Exercise requirements | A word-for-word copy of the data, with no images, is the required answer.

(Records supplied begins)

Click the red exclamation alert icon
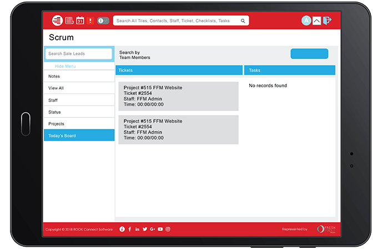The image size is (383, 250). (x=90, y=21)
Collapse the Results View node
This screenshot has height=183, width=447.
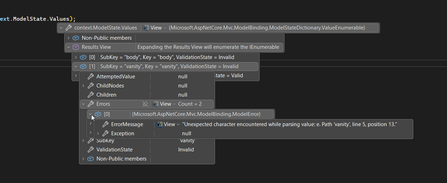pos(68,47)
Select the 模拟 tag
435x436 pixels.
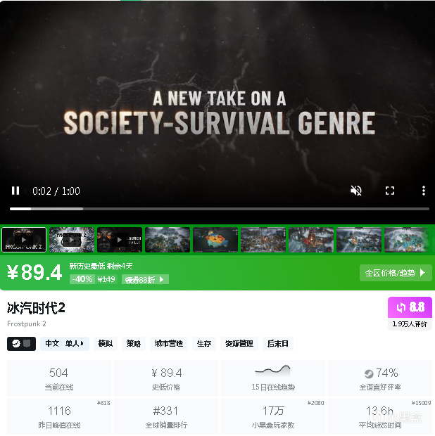pos(106,344)
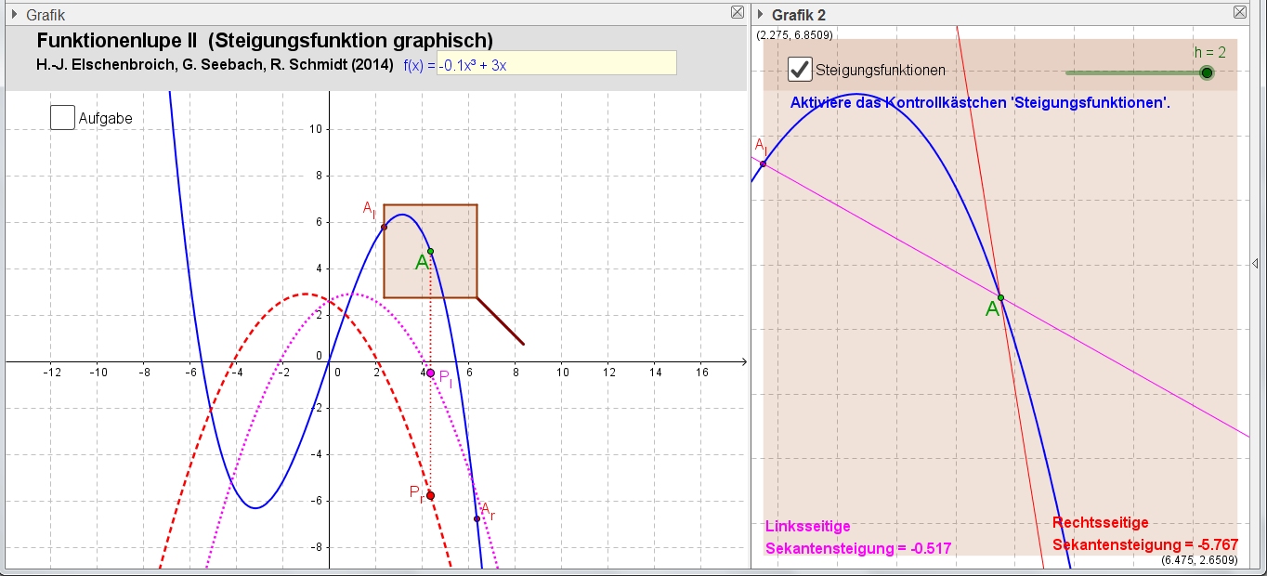Toggle the Grafik 2 style bar triangle
The height and width of the screenshot is (576, 1267).
click(761, 15)
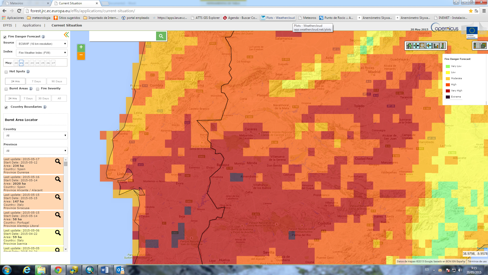Open the Province dropdown list
This screenshot has height=275, width=488.
click(x=36, y=151)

(Records supplied ends)

Answer to this exercise |
Click the red exclamation alert icon
The image size is (383, 250). (x=90, y=21)
Collapse the Results View node
This screenshot has height=183, width=447.
pos(68,47)
Select the 模拟 tag
435x436 pixels.
pos(106,344)
Toggle the Grafik 2 style bar triangle
The height and width of the screenshot is (576, 1267).
click(761, 15)
Open the Province dropdown list
This screenshot has height=275, width=488.
click(x=36, y=151)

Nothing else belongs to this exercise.